WHAT YOU NEED TO DO — Update the part that opens with the line containing "Open the tab search chevron in tab strip" and closes with the line containing "will click(888, 133).", replacing "chevron" with "arrow" and leaving everything else unchanged. Give back only those lines.

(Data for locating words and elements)
########
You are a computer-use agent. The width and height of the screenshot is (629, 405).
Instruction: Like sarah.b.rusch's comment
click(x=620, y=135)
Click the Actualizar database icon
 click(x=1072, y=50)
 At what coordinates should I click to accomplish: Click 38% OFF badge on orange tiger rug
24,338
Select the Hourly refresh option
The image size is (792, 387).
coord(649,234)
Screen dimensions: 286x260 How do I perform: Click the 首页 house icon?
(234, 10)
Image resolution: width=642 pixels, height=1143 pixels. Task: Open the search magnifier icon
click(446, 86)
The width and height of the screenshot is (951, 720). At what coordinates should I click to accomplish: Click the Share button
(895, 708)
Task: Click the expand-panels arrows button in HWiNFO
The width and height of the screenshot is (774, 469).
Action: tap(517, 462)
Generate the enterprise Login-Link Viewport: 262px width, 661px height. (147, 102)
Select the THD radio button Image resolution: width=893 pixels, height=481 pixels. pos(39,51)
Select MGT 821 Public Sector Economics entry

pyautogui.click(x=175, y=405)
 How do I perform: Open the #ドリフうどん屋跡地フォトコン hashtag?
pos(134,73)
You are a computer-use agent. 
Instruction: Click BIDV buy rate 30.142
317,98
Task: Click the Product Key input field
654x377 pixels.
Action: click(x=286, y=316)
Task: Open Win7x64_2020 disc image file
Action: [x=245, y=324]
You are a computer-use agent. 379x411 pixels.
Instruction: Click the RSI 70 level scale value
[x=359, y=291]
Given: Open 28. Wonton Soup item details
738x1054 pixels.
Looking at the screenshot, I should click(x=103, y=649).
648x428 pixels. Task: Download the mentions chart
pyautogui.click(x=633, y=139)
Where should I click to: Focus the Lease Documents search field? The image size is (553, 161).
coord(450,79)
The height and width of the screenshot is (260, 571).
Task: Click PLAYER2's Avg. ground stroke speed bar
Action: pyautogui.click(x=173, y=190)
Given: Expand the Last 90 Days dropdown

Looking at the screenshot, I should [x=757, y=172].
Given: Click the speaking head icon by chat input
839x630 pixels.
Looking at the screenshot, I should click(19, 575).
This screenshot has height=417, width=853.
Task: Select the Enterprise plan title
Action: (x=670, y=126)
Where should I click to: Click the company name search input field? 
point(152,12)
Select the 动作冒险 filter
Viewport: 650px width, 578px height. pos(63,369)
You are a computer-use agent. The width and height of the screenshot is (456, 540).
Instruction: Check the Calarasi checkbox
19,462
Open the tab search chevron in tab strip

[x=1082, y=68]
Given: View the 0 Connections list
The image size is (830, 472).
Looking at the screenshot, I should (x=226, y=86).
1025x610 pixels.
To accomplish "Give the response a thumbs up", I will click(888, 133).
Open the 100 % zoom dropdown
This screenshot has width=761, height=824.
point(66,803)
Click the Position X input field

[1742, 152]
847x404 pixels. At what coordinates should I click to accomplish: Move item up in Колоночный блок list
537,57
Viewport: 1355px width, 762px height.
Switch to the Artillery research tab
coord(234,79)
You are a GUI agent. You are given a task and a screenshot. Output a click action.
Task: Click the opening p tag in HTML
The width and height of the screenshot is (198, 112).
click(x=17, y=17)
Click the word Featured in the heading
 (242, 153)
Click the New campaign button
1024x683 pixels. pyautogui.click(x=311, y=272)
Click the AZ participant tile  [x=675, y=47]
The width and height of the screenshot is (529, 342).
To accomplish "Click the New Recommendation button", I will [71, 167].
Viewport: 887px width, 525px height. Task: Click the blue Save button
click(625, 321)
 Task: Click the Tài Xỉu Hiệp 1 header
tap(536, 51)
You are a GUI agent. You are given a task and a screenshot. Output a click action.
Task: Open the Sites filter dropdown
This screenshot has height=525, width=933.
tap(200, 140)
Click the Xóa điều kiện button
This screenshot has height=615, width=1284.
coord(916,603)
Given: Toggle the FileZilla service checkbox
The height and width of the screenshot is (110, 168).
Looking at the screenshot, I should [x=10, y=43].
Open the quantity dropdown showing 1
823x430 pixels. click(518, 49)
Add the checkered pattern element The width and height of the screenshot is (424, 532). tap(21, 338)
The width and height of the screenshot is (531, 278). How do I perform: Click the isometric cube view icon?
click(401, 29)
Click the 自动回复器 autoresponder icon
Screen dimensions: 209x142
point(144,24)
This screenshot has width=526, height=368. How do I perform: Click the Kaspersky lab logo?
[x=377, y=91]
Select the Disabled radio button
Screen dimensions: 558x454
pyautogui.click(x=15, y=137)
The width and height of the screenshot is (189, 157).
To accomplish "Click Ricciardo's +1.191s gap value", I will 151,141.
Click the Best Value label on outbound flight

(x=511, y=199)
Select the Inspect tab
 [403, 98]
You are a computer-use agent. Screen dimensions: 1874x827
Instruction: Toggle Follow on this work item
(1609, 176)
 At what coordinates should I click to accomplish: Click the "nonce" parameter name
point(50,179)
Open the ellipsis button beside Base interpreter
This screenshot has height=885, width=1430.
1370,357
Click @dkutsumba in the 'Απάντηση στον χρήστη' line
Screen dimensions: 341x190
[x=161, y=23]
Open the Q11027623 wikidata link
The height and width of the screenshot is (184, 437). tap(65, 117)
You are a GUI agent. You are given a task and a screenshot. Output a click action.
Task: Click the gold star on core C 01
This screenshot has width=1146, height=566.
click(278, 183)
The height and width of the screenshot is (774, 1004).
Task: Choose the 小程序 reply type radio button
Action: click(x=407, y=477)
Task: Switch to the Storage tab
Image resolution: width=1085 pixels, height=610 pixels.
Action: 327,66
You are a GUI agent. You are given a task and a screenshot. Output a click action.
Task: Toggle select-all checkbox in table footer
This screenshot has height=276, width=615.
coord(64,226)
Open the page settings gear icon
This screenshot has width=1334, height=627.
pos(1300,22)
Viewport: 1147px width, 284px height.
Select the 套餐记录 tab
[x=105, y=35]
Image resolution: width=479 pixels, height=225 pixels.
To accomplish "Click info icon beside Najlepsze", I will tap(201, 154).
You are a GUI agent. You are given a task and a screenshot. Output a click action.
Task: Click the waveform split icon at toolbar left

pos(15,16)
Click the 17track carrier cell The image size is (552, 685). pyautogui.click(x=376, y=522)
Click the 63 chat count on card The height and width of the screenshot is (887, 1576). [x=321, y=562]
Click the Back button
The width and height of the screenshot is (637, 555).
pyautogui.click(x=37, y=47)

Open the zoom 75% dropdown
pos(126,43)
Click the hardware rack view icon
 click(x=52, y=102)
########
RESULT OF THE EXERCISE —
Open the tab search arrow in tab strip

[x=1082, y=68]
Given: View the 0 Connections list
The image size is (830, 472).
Looking at the screenshot, I should (x=226, y=86).
1025x610 pixels.
To accomplish "Give the response a thumbs up", I will click(888, 133).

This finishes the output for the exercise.